> _The problem_: Copy exactly the line containing "Image resolution: width=932" and all the lines that follow it to the end of the records, minus the pictures.

:::::

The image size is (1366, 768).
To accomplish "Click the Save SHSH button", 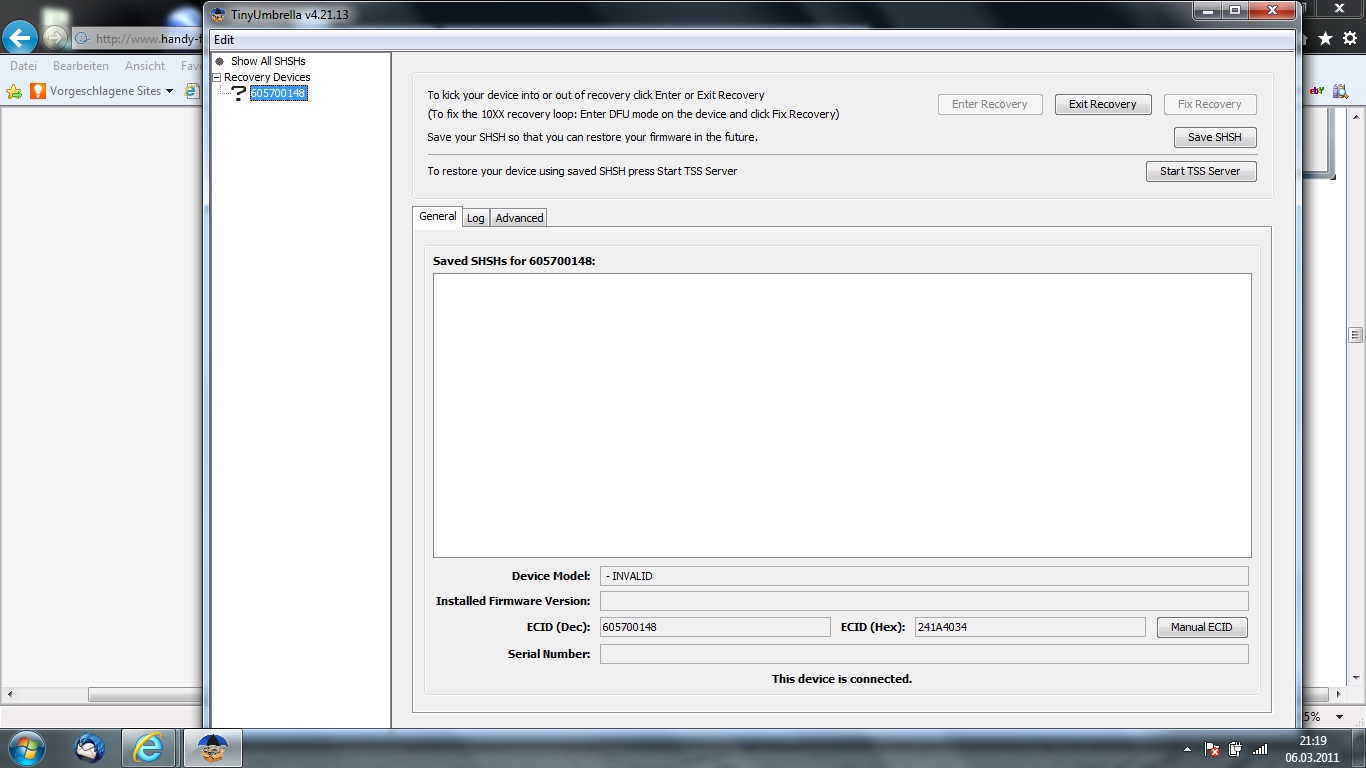I will [1214, 137].

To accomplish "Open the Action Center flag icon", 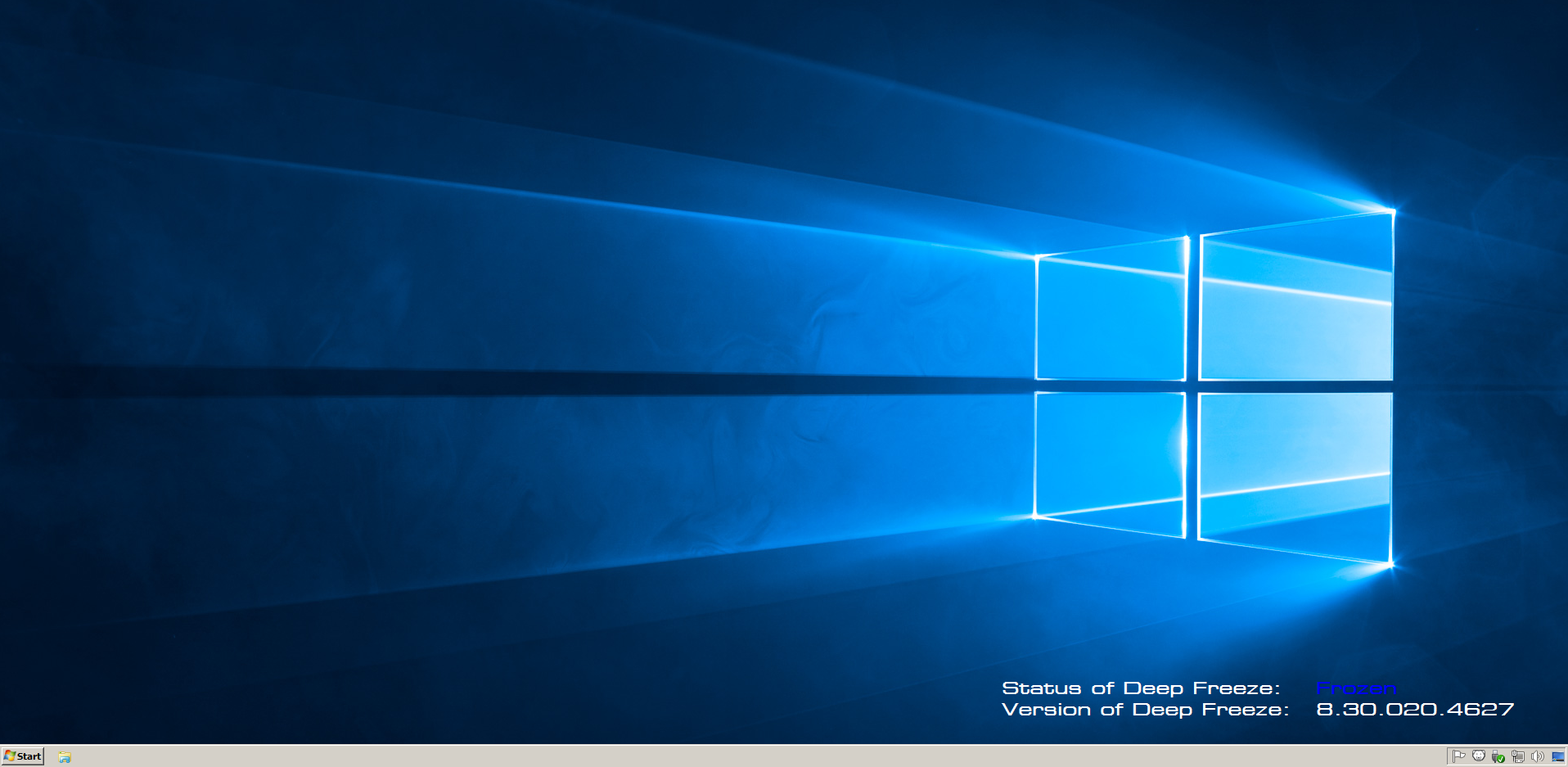I will [x=1458, y=756].
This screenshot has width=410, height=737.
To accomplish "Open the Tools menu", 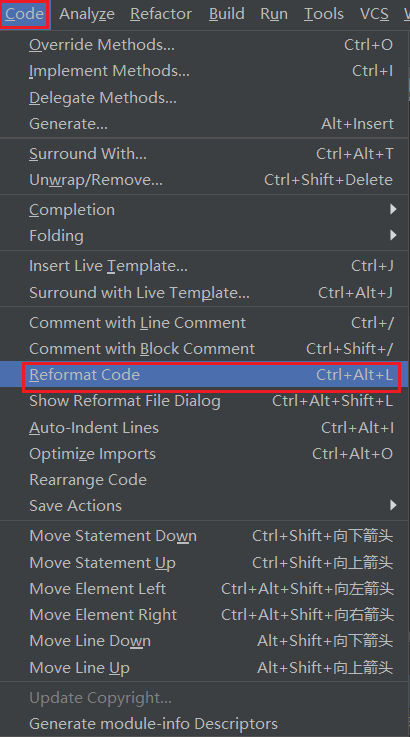I will pos(324,14).
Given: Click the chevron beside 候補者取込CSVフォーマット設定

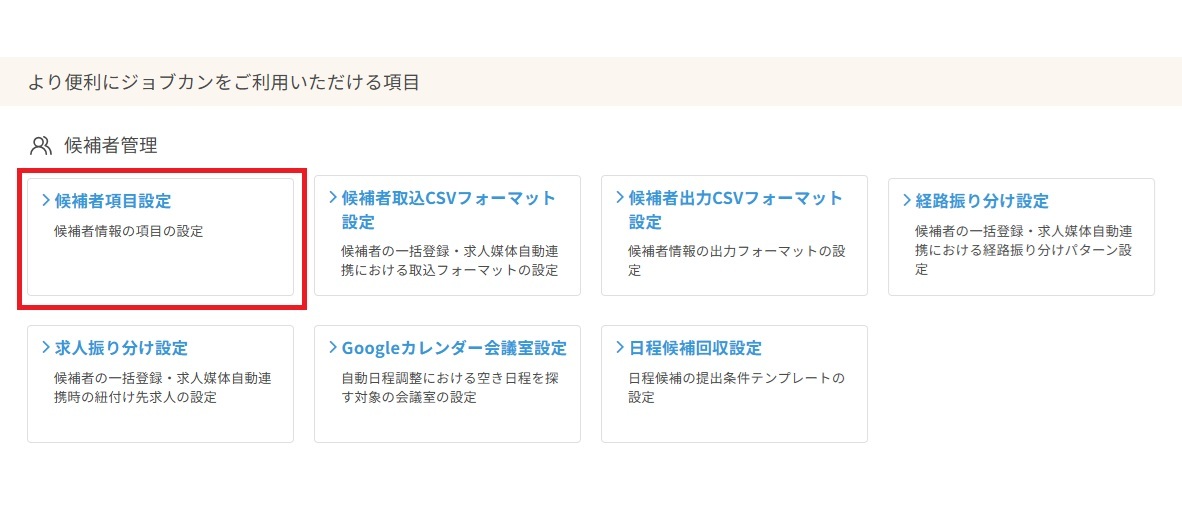Looking at the screenshot, I should 333,198.
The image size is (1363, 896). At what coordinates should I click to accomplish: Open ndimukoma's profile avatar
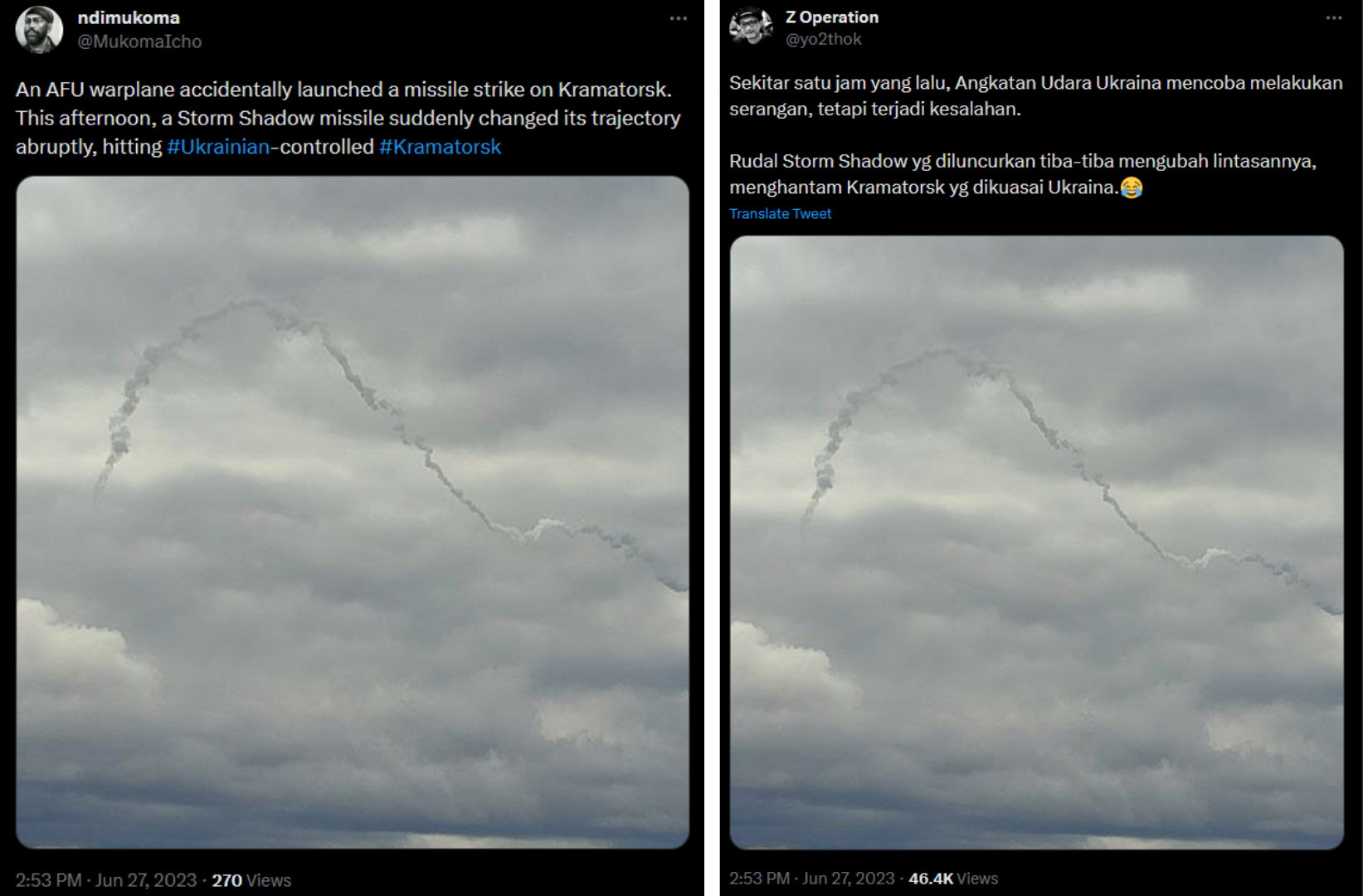pos(39,29)
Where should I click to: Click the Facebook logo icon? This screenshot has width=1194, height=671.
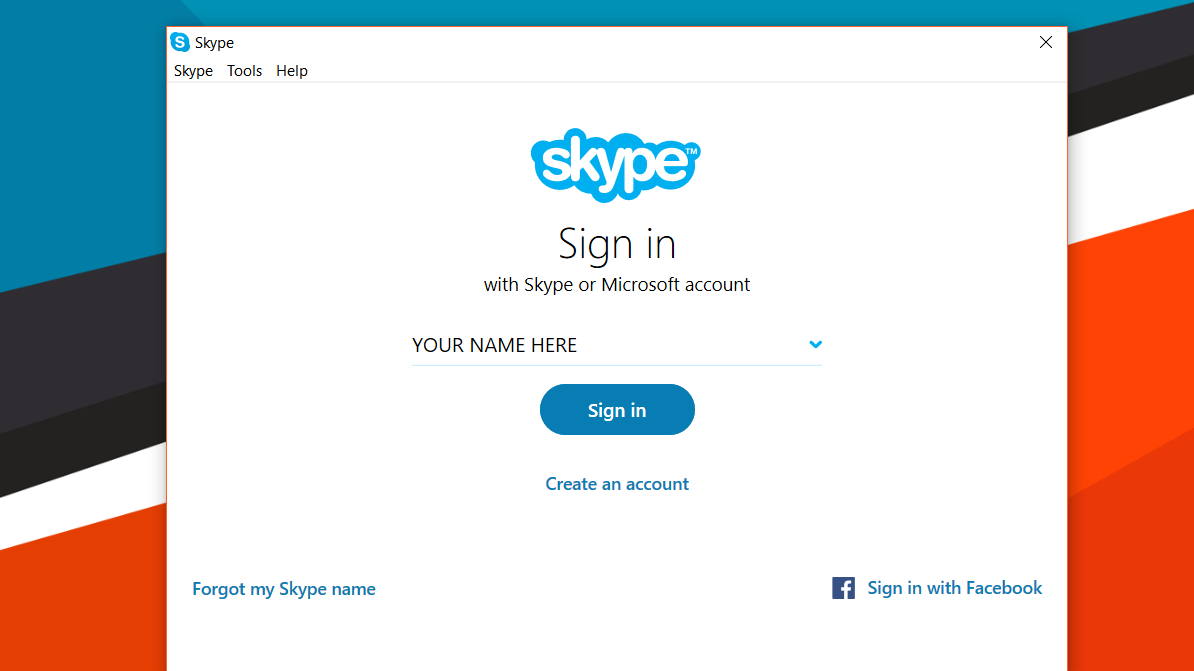pyautogui.click(x=843, y=588)
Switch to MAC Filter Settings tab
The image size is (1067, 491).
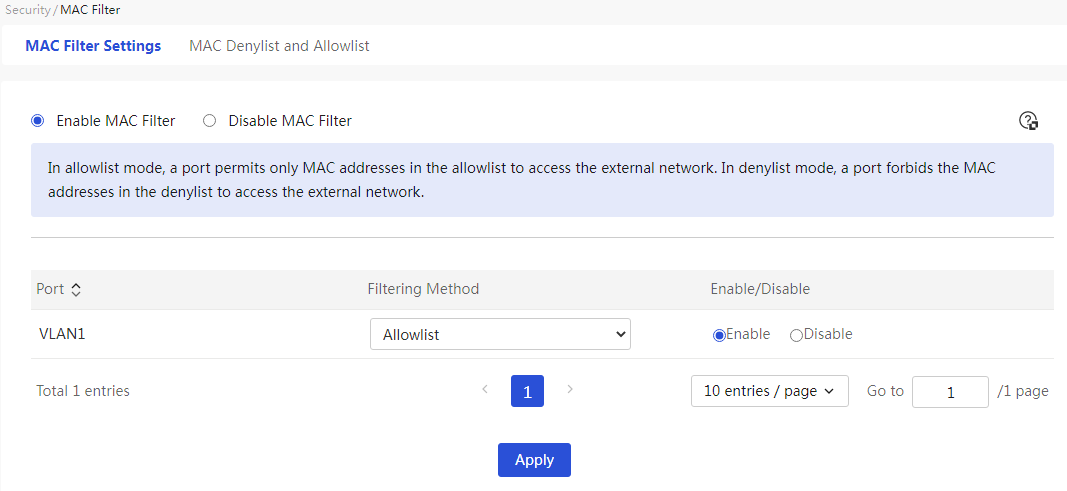click(x=93, y=46)
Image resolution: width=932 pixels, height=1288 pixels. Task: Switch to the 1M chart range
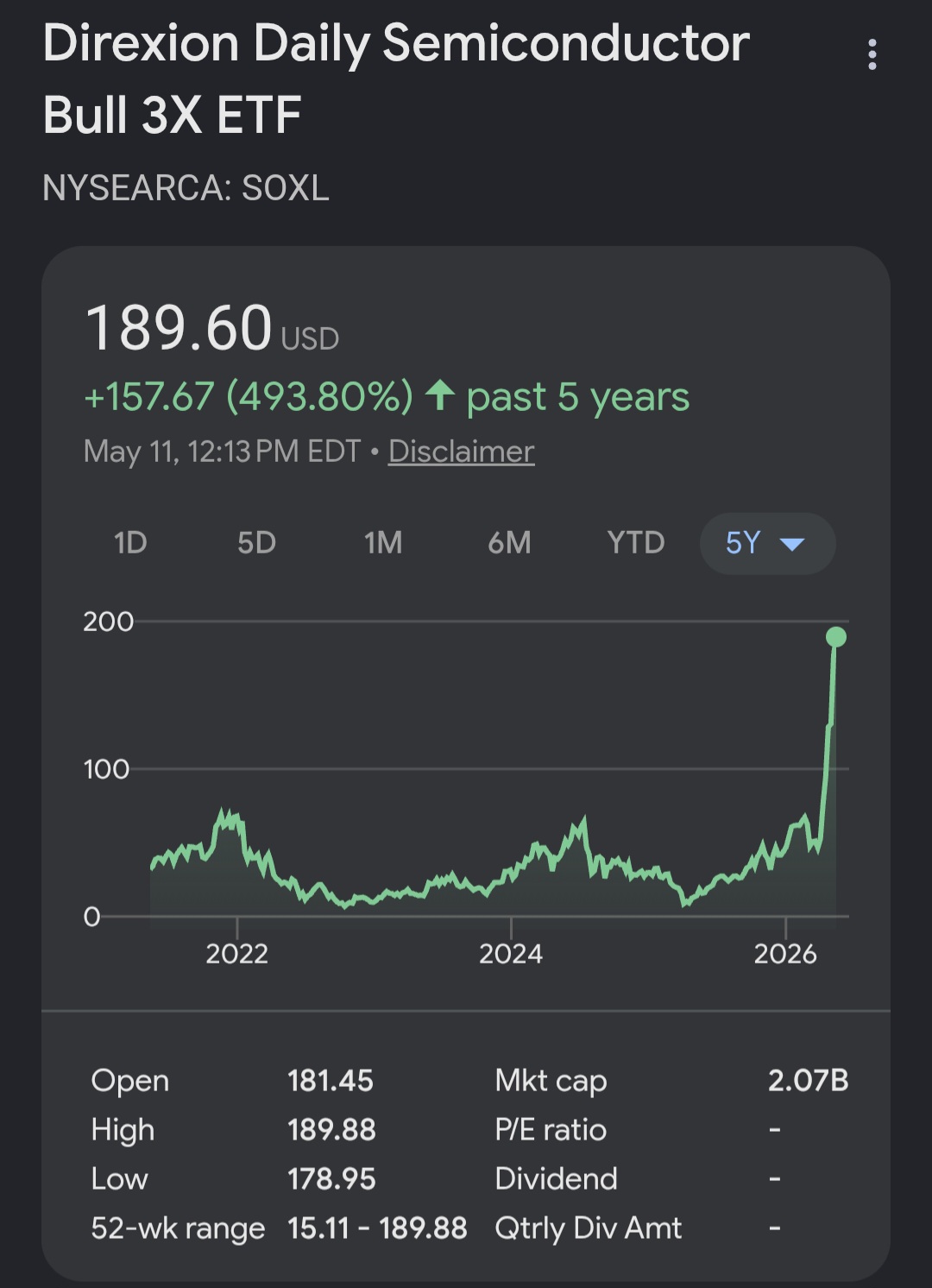(383, 543)
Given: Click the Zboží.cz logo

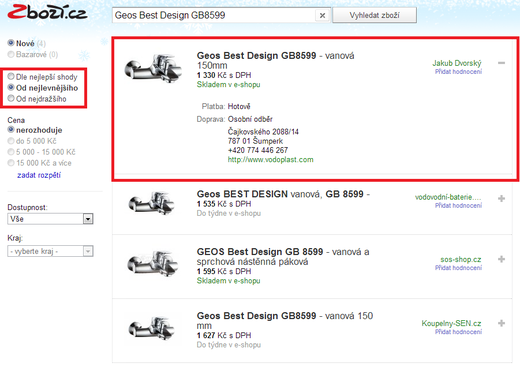Looking at the screenshot, I should click(47, 13).
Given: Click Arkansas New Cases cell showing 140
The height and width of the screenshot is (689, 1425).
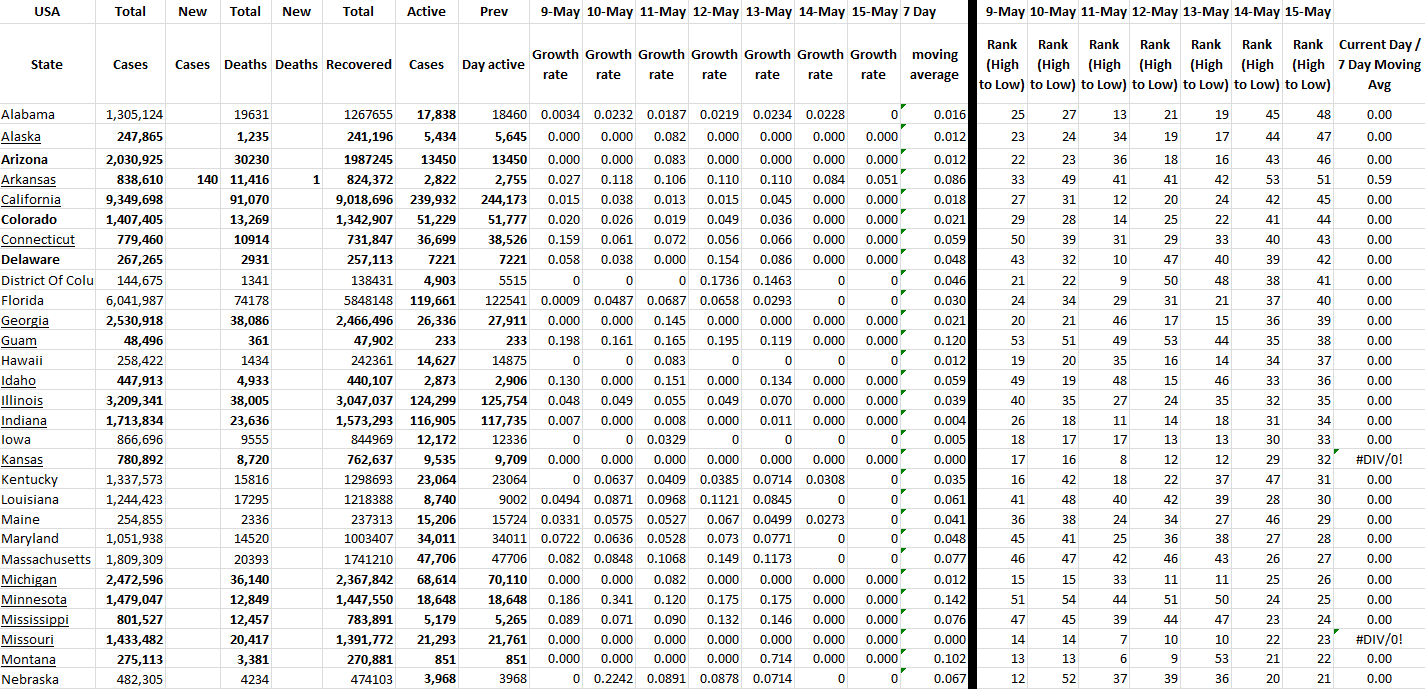Looking at the screenshot, I should coord(192,180).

:::::

> _Your solution_:
Image resolution: width=932 pixels, height=1288 pixels. Task: Switch to the 1M chart range
(383, 543)
Given: Click the Zboží.cz logo

Looking at the screenshot, I should click(47, 13).
Given: Click Arkansas New Cases cell showing 140
The height and width of the screenshot is (689, 1425).
Looking at the screenshot, I should coord(192,180).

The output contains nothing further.